Cosas triviales como ésta contribuyen al éxito del trabajo policial. Los polis buscan estas curiosas coincidencias, y cuando las encuentran pueden ponerse muy serios con la persona que se encuentra en demasiados sitios interesantes por pura casualidad. Aunque esa persona tenga una placa de policía y una sonrisa postiza asombrosamente encantadora.
No parecía que tuviera mejor salida que echarme un faroclass="underline" averiguar quién me estaba siguiendo y por qué, y convencerle a continuación de que era una manera tonta de perder el tiempo. Puse mi mejor cara de Recibimiento Oficial, bajé del coche y me encaminé con paso vivo hacia el Taurus. La ventanilla bajó y la cara siempre irritada del sargento Doakes me miró, como el ídolo de algún dios perverso, tallado en una pieza de madera oscura.
—¿Por qué últimamente abandonas el laboratorio en horario de trabajo con tanta frecuencia? —me preguntó. Su voz era neutra, pero consiguió comunicar la impresión de que, dijera lo que dijera yo, sería una mentira y a él le gustaría castigarme por ello.
—¡Caramba, sargento Doakes! —dije risueño—. Qué asombrosa coincidencia. ¿Qué está haciendo aquí?
—¿Tienes algo más importante que hacer que tu trabajo? —preguntó. No parecía interesado en absoluto en mantener ninguna conversación fluida, de manera que me encogí de hombros. Cuando te topas con gente que carece de toda habilidad para conversar, sin ningún deseo aparente de cultivarla, siempre es más fácil seguirle la corriente.
—Yo, er… Tenía que ocuparme de algunos asuntos personales —dije. Muy flojo, estoy de acuerdo, pero Doakes tenía la irritante costumbre de hacer las preguntas más incómodas, y con su malevolencia soterrada ya me costaba bastante no tartamudear, y mucho más encontrar algo inteligente que contestar.
Me miró durante unos segundos eternos, de la misma forma que un pitbull hambriento contempla carne cruda.
—Asuntos personales —dijo sin parpadear. Aún sonó más estúpido cuando lo repitió.
—Exacto —dije.
—La clínica de tu dentista está en Gables —dijo.
—Bien…
—El consultorio de tu médico en Alameda.

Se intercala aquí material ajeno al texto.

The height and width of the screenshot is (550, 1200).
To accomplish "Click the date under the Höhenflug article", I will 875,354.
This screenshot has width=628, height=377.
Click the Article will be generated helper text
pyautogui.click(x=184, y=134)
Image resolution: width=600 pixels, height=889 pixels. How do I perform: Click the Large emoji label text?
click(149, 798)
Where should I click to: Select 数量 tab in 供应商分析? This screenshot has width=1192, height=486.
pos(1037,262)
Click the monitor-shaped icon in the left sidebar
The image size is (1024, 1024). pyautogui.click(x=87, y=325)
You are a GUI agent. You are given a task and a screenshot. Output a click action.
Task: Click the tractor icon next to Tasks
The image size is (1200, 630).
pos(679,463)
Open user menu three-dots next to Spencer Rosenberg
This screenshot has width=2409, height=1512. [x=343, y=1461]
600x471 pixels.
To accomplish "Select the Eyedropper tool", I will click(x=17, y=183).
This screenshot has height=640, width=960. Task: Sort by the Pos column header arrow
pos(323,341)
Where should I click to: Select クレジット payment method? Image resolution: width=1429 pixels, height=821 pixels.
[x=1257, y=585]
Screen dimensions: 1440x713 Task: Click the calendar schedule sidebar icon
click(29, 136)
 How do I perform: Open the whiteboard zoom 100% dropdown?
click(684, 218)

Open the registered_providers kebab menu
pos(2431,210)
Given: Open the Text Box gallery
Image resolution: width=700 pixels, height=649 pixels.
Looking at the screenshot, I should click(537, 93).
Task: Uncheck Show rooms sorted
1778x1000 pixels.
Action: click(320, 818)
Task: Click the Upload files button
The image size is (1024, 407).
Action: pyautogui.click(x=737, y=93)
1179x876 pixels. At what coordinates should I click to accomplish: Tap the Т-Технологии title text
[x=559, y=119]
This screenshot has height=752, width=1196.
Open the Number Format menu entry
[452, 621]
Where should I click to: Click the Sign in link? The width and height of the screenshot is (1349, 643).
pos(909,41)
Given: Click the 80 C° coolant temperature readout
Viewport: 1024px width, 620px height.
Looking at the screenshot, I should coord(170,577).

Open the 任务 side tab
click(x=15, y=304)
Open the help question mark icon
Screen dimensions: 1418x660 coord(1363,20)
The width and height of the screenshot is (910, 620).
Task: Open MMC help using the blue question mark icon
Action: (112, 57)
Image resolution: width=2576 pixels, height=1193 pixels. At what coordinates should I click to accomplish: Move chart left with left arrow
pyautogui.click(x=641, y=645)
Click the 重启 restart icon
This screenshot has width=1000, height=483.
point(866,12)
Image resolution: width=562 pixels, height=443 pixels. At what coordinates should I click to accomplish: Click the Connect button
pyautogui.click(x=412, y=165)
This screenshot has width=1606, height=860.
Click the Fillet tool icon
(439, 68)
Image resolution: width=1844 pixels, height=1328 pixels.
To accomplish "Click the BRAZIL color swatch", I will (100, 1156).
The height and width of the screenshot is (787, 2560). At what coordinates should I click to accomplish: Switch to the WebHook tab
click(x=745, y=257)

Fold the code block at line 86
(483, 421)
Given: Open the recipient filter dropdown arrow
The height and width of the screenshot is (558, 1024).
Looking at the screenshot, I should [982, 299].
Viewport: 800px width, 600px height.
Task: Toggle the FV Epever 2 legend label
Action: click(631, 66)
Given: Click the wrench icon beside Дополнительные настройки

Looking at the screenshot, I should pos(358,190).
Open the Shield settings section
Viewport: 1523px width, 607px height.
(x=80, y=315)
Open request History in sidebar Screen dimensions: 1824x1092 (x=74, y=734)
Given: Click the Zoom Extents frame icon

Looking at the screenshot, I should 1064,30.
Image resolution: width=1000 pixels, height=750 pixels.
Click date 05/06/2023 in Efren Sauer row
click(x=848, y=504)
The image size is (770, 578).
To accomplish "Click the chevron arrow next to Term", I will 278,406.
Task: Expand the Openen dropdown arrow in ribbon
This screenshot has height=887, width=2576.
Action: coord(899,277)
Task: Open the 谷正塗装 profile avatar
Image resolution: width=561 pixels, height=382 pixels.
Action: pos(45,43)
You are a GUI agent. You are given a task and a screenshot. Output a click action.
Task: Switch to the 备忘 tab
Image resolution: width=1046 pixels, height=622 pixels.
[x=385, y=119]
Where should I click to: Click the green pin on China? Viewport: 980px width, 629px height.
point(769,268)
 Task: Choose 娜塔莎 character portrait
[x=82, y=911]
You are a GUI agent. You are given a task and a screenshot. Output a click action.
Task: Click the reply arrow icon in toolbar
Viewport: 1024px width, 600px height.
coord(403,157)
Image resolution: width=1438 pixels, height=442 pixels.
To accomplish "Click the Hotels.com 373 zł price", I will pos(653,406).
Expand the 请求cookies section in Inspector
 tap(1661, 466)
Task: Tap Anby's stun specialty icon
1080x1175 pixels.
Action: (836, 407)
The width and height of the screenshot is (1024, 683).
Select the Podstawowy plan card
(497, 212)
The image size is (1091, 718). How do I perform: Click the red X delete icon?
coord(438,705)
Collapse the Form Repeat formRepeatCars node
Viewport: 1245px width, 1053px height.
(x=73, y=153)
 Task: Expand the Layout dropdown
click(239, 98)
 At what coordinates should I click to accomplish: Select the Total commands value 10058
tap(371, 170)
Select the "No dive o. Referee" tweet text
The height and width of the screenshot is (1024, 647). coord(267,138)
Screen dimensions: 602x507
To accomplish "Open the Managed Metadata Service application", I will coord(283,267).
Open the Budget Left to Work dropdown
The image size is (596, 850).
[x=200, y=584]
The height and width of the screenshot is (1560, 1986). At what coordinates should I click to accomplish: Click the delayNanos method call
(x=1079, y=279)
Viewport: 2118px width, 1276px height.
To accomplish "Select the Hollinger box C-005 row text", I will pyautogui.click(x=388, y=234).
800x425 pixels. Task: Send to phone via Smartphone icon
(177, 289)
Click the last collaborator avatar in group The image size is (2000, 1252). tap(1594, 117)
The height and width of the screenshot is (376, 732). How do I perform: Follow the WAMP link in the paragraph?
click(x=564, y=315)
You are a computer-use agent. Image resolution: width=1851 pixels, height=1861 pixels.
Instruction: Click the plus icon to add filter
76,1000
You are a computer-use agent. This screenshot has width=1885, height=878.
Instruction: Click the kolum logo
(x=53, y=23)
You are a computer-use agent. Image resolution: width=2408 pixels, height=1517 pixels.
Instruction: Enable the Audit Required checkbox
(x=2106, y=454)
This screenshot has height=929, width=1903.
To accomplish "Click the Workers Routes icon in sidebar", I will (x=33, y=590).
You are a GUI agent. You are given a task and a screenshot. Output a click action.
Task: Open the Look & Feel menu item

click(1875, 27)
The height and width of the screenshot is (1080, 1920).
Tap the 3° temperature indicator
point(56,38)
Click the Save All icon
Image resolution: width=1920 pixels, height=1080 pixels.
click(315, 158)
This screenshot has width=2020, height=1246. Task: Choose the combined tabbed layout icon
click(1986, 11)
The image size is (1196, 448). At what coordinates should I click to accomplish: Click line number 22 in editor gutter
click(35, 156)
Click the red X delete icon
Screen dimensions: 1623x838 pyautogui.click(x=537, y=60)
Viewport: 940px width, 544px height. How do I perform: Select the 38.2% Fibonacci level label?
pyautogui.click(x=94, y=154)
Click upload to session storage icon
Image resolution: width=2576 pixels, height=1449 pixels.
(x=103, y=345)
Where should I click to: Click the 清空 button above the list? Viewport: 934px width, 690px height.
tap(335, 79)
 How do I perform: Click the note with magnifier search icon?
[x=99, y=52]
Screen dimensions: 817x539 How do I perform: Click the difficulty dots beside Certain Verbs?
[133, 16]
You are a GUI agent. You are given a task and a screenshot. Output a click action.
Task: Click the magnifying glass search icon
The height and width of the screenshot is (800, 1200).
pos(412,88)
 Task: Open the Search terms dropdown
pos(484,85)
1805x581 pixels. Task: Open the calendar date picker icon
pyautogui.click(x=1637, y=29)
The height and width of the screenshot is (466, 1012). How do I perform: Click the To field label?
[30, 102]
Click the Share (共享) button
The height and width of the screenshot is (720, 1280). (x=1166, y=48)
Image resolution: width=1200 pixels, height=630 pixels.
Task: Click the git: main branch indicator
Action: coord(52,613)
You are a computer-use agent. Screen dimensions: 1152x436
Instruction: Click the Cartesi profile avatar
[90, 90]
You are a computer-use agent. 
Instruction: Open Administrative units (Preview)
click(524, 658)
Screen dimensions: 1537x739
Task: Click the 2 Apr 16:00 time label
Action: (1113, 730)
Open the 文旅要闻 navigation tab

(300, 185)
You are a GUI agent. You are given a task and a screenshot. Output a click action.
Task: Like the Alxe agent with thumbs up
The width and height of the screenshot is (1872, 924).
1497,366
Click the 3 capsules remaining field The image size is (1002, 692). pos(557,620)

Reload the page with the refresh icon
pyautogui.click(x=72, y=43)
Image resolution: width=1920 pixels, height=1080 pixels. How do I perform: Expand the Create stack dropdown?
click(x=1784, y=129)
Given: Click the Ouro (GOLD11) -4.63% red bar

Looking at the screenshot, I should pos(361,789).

No tienes abogado, tu hermana sigue en el curro —dijo—. ¿Qué clase de asuntos personales he pasado por alto?
—La verdad es que, er, yo, yo… —dije, y me quedé asombrado al oírme tartamudear, pero no salió nada más, y Doakes me miró como si me estuviera suplicando que saliera corriendo para poder practicar su puntería.
—Curioso —dijo por fin—, yo también tengo asuntos personales aquí.
—¿De veras? —Pregunté, aliviado al descubrir que mi boca era de nuevo capaz de articular lenguaje humano—. ¿Y cuáles son, sargento?
Era la primera vez que le veía sonreír, y debo decir que habría preferido que saltara del coche como una exhalación y me mordiera.
—Te estoy vigilando —dijo. Me concedió un momento para admirar el brillo de sus dientes, y después la ventanilla subió y él desapareció detrás del cristal tintado como el gato de Cheshire.
5
Si me concedieran el tiempo suficiente, estoy seguro de que podría confeccionar toda una lista de cosas más desagradables que tener al sargento Doakes convertido en mi sombra personal, pero mientras estaba parado allí, con mi indumentaria de mal tiempo tan elegante, y pensaba en Reiker y sus botas rojas alejándose de mí, ya me pareció bastante horrible, y no estaba inspirado para pensar en cosas peores. Me limité a subir al coche, encendí el motor y conduje bajo la lluvia hasta mi apartamento. En circunstancias normales, los caprichos homicidas de los demás conductores me habrían consolado, me habría sentido como en casa, pero por alguna razón, el Taurus marrón tan cerca de mí me había robado la alegría.